On Christmas Day we celebrate the moment when God came to us in human flesh. The mystery and event of the Incarnation made possible the sanctification of the physical world which is our home. The Holy Land is truly holy because it contains the stones that were trodden on by the feet of the Word made flesh. Its trees lent Him shade and its waters quenched His thirst.

The remains of an ancient feeding trough from Bethlehem are venerated as a precious relic in Rome because they formed part of the holy manger in which the Blessed Virgin laid her infant Child. When He was an adult the touch of the hem of His garments would stem the flow of blood, and He would consecrate simple substances of water, bread and wine to be used as instruments of healing and salvation.

As far as we know, planet Earth itself has a unique status in the material universe as a magnificent monstrance which radiates glory into the distant reaches of the cosmos. This is because the Church’s mission has ensured that the Word made flesh Who comes to us on the altar at every celebration of Holy Mass is reserved day and night in tabernacles around the globe.

The nativity of the Incarnate Word 2,000 years ago in Bethlehem also facilitated the sanctification of time. Perhaps Christmas is that season of the year when many of us become most acutely aware of the passing of time. When we were children, the countdown to December 25 was so agonisingly slow that it seemed to take forever. As we grow older, each Christmas Day arrives more rapidly than the last, and is over so quickly that we can easily neglect to reflect on its significance. If this is the case then it means that we need to make some adjustment in our life, because we have allowed time to become our enemy rather than a friend.

The Church’s “liturgical time” is designed to save us from such spiritual and temporal impoverishment.
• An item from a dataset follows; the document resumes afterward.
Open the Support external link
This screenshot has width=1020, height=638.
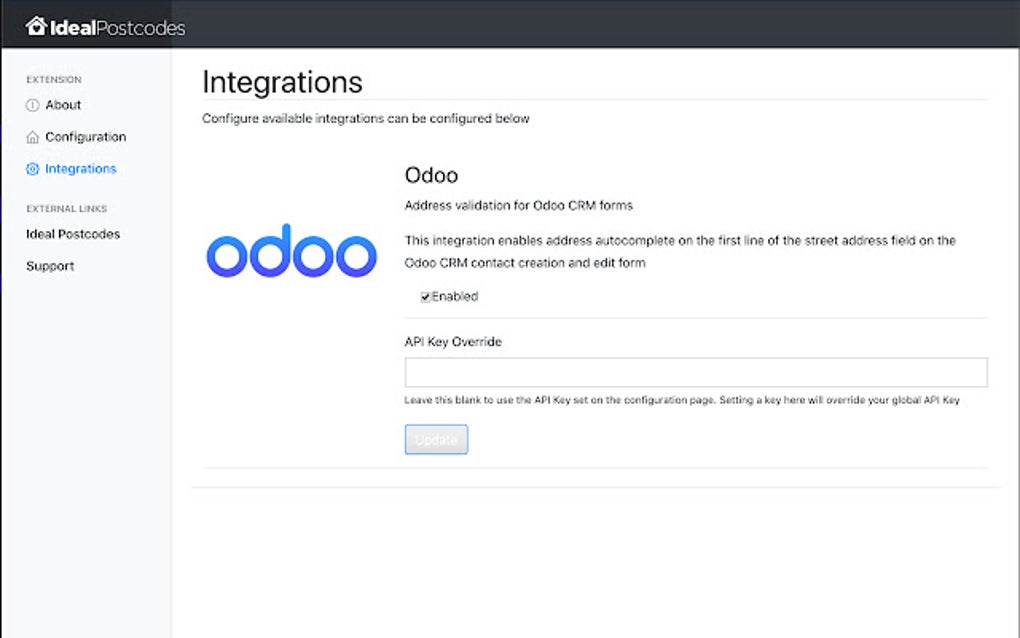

If the skeletons of Christmas trees that start appearing on pavements on Boxing Day are a sign that for many of our neighbours Christmas has been and gone, for Catholics it has really just begun. The “octave” granted to Christmas in the liturgical calendar extends the beautiful celebration of Our Lord’s Nativity over a full eight days. In the Roman Canon of the Mass we continue to praise God for “that day when Mary without loss of Her virginity gave the world its Saviour” every day from Christmas Eve until January 1.
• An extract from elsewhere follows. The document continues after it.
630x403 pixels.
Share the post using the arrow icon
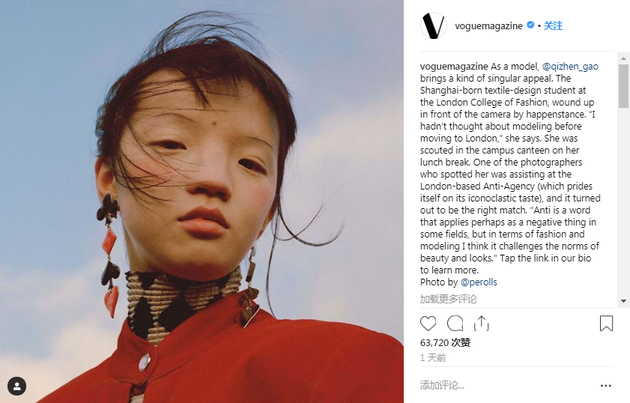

The Christmas Octave is also rich in feasts. If we understand them properly, they do not distract from our celebration of the season but rather illuminate the Mystery of the Nativity and its significance for the Christian life. Boxing Day is the feast of St Stephen, whose martyrdom reminds us that Christ’s message of salvation is not always welcomed in the world, but that there is a great reward in heaven for those who suffer for the faith. Before being stoned, Stephen sees the heavens open and “the Son of Man standing at the right hand of God”.